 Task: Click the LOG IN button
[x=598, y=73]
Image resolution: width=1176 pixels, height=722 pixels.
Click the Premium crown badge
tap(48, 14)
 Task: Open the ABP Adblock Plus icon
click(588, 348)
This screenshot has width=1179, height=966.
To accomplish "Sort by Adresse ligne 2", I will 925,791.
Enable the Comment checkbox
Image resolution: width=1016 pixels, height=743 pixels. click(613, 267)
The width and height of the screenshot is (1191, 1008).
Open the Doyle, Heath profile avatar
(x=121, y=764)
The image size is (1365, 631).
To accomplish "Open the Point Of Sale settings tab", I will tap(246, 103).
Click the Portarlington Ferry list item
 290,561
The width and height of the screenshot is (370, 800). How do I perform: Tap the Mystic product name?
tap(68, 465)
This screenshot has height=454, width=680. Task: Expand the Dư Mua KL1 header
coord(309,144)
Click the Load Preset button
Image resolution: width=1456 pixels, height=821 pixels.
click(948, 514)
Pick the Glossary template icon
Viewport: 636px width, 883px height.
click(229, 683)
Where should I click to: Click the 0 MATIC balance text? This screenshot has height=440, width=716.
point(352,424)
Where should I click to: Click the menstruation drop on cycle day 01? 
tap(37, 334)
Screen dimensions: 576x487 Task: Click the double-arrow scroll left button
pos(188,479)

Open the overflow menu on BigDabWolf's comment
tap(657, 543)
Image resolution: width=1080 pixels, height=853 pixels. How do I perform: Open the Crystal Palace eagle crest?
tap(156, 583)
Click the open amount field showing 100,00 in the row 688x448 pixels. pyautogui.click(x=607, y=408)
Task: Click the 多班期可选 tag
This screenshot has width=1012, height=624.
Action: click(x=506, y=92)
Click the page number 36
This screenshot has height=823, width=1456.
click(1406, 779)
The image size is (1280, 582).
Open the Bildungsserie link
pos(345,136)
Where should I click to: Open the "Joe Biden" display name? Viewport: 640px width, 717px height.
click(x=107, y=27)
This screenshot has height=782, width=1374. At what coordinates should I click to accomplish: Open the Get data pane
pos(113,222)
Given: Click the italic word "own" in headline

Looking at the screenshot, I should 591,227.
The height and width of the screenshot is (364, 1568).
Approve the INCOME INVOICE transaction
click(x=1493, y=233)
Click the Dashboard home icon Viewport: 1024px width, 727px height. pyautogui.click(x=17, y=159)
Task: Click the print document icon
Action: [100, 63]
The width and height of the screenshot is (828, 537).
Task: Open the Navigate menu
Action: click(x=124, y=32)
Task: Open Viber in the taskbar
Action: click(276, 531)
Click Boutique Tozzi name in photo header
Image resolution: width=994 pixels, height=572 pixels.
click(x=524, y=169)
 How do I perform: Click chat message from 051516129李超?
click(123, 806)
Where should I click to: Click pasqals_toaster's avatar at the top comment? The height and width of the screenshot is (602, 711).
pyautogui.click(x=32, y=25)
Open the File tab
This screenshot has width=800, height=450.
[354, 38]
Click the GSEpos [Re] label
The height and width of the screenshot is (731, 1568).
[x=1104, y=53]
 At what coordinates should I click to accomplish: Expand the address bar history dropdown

##############################

What you are asked to do:
Report each line in the entries where the string "size" occurs.

Task result:
The image size is (1365, 631).
The image size is (1280, 582).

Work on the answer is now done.